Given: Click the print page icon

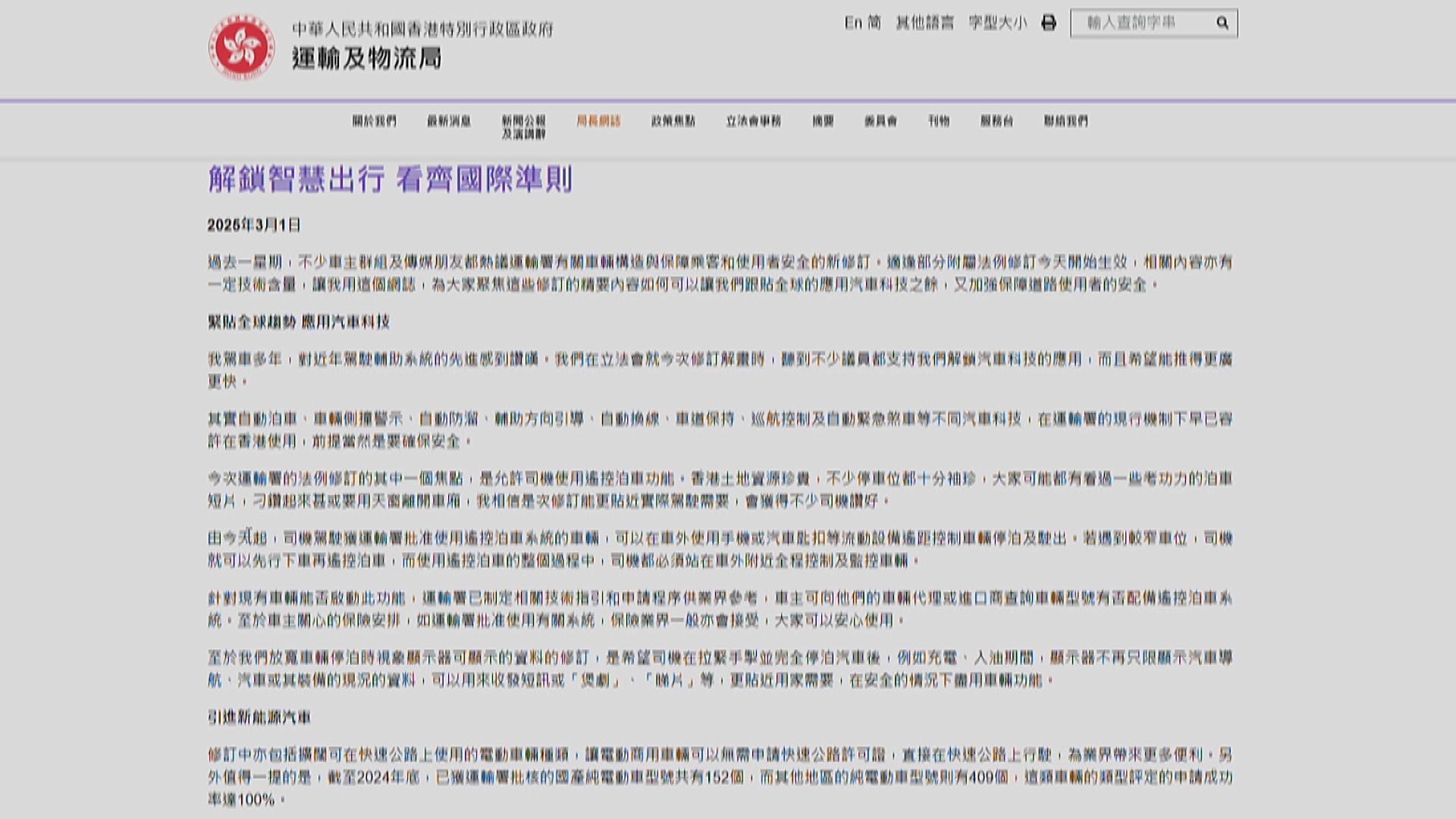Looking at the screenshot, I should [x=1049, y=24].
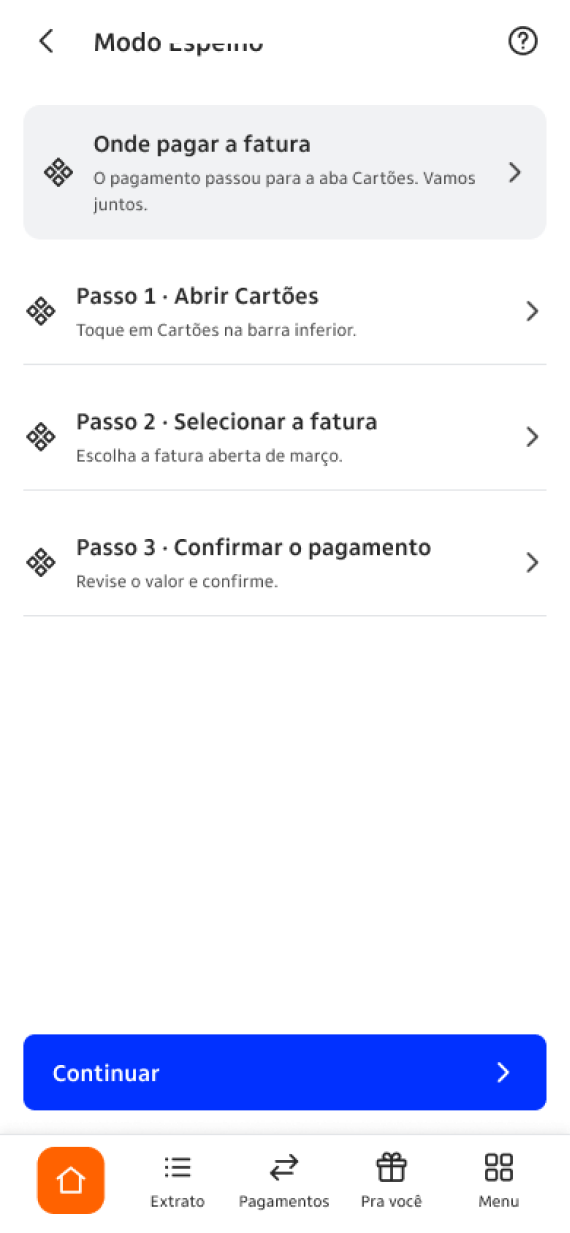570x1233 pixels.
Task: Expand the Passo 2 Selecionar a fatura chevron
Action: point(532,437)
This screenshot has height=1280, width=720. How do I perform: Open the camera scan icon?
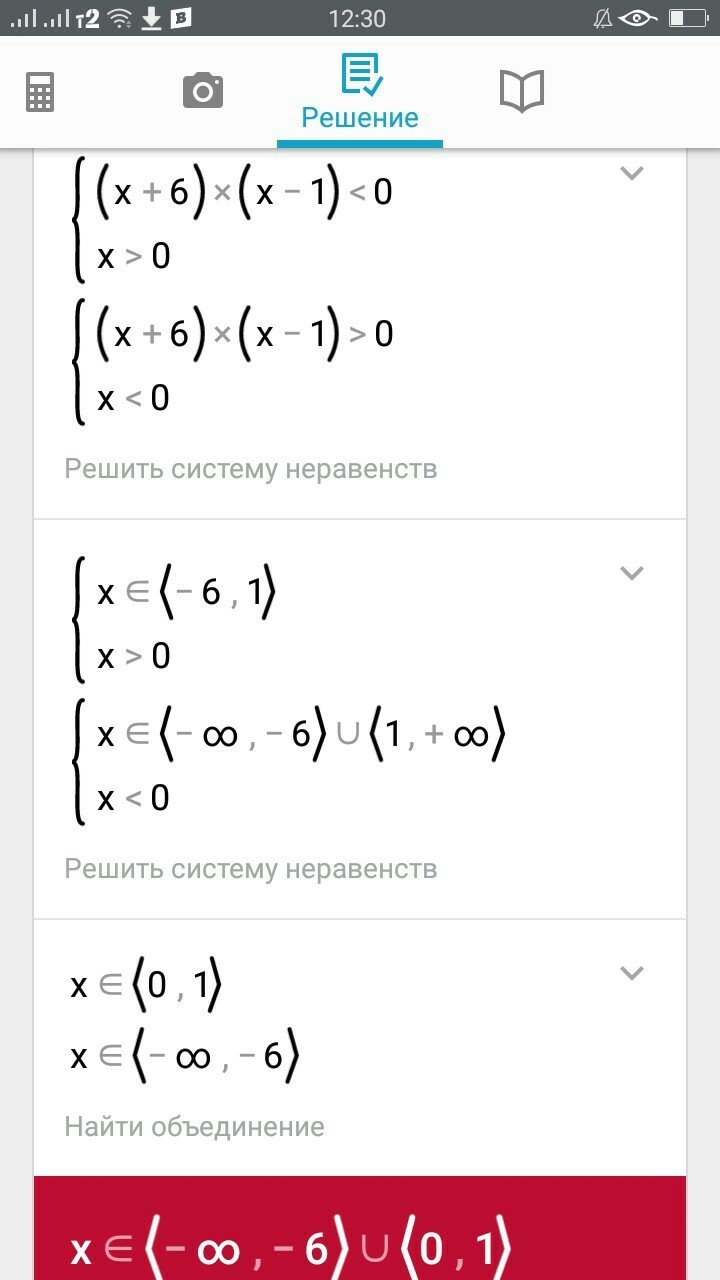point(203,91)
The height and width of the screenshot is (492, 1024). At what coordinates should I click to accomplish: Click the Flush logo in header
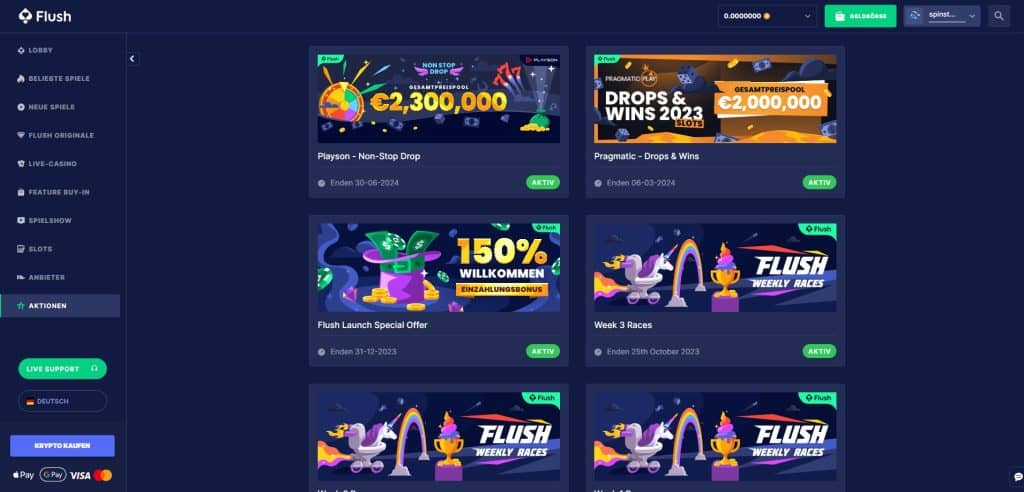tap(45, 16)
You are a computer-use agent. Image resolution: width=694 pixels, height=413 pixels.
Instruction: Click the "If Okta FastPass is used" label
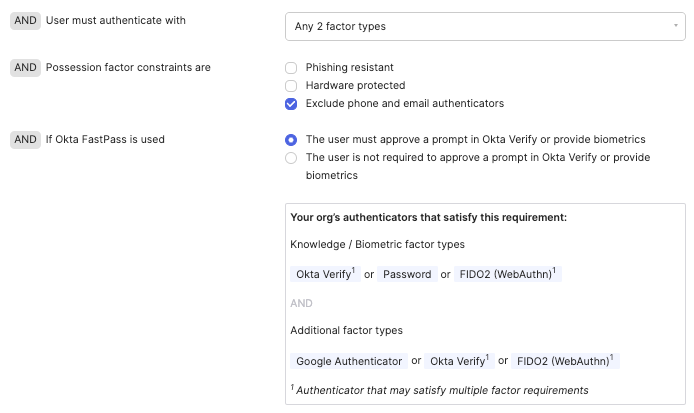coord(105,140)
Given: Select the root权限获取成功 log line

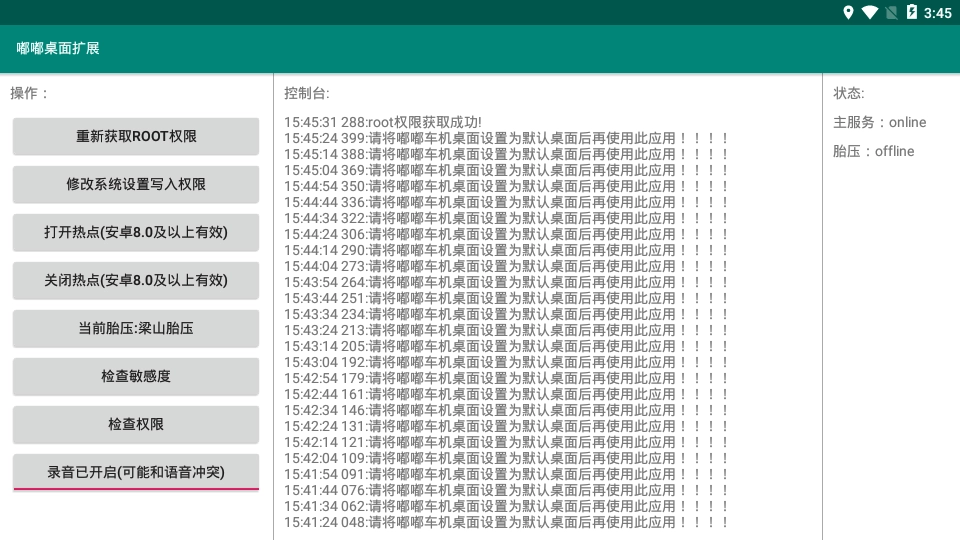Looking at the screenshot, I should click(383, 122).
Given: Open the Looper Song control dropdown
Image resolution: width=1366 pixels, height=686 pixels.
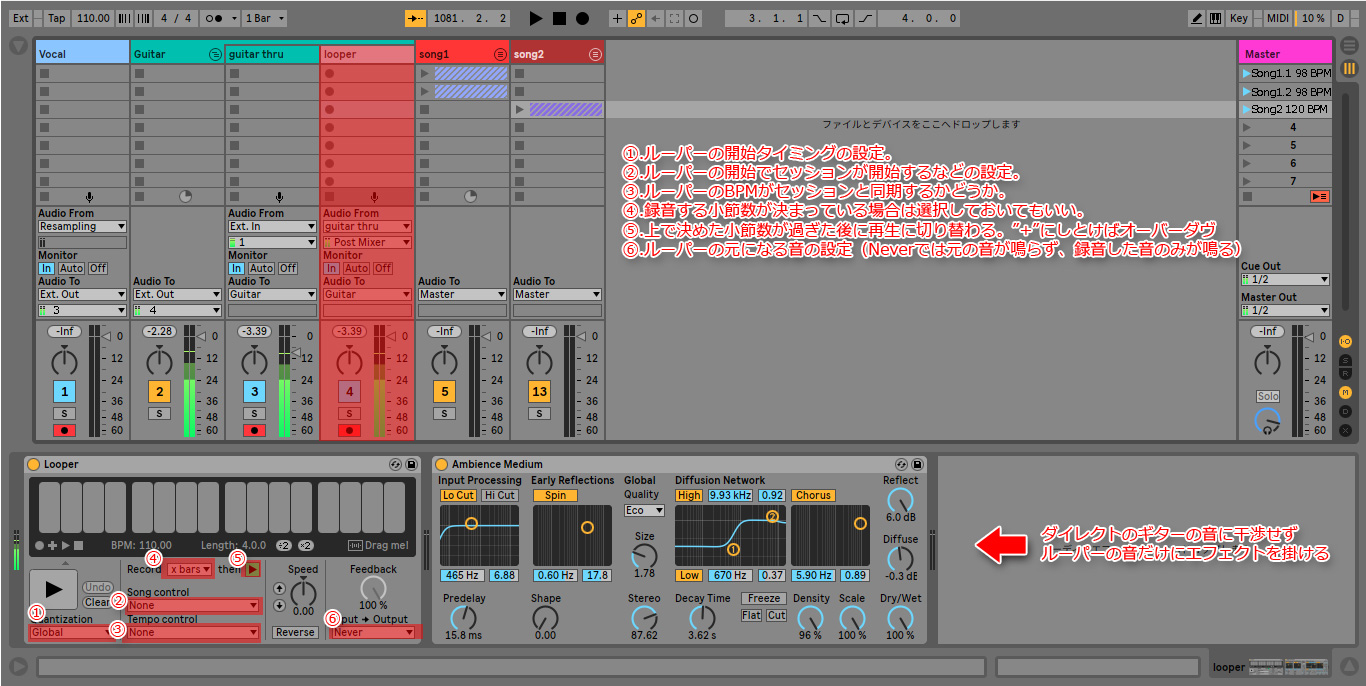Looking at the screenshot, I should (x=193, y=605).
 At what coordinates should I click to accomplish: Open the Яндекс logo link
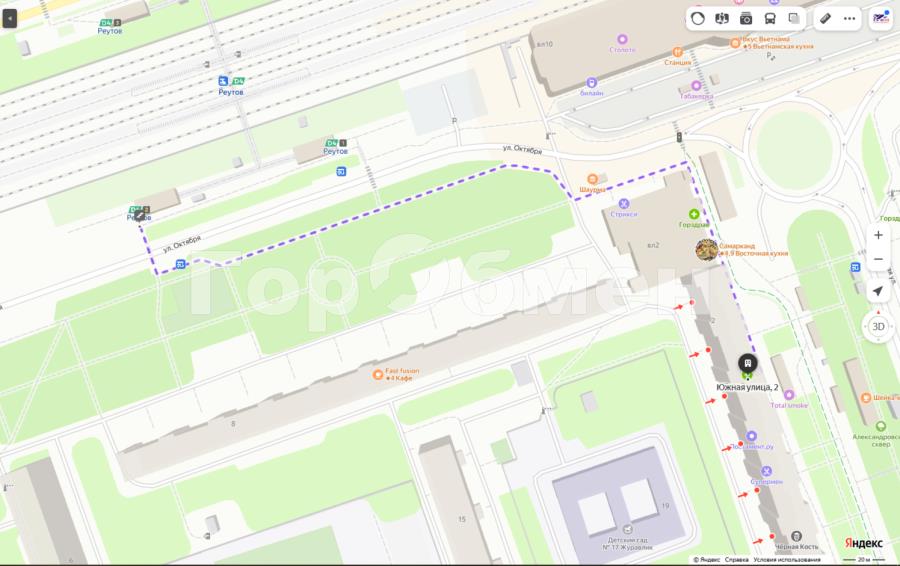pos(863,543)
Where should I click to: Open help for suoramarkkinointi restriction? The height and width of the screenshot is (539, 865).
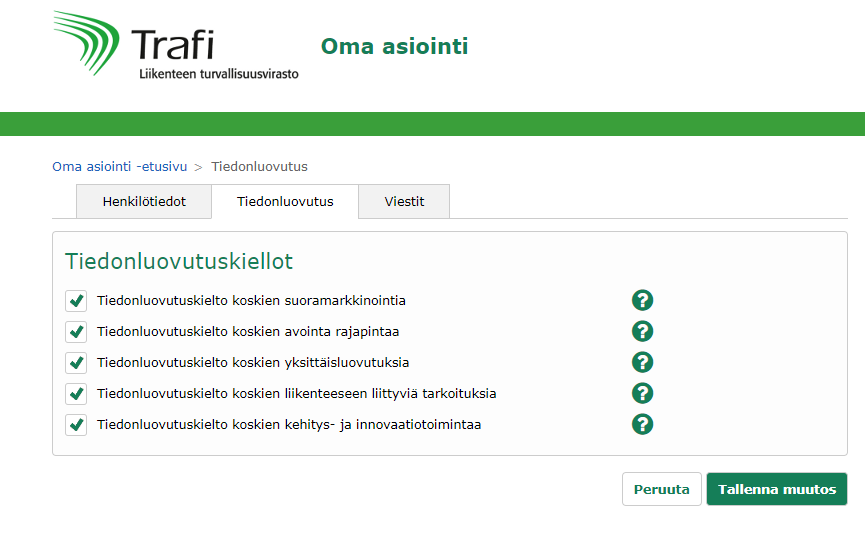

■ ■ ■ ■ ■

*Set exercise*: Copy every record above word for word, leaving out the pictures.

*Written answer*:
Given: Click the print page icon

Looking at the screenshot, I should [x=1049, y=24].
570x1233 pixels.
Task: Expand the Passo 2 Selecionar a fatura chevron
Action: point(532,437)
This screenshot has height=1280, width=720. How do I perform: Open the camera scan icon?
point(203,91)
The height and width of the screenshot is (492, 1024). At what coordinates should I click to accomplish: Click the Flush logo in header
tap(45, 16)
You are a computer-use agent. Image resolution: width=694 pixels, height=413 pixels.
Instruction: Click the "If Okta FastPass is used" label
coord(105,140)
Given: Select the root权限获取成功 log line

Looking at the screenshot, I should click(383, 122).
Given: Open the Looper Song control dropdown
Image resolution: width=1366 pixels, height=686 pixels.
Looking at the screenshot, I should (x=193, y=605).
 At what coordinates should I click to accomplish: Open the Яндекс logo link
pos(863,543)
Where should I click to: Open help for suoramarkkinointi restriction? The height and width of the screenshot is (539, 865).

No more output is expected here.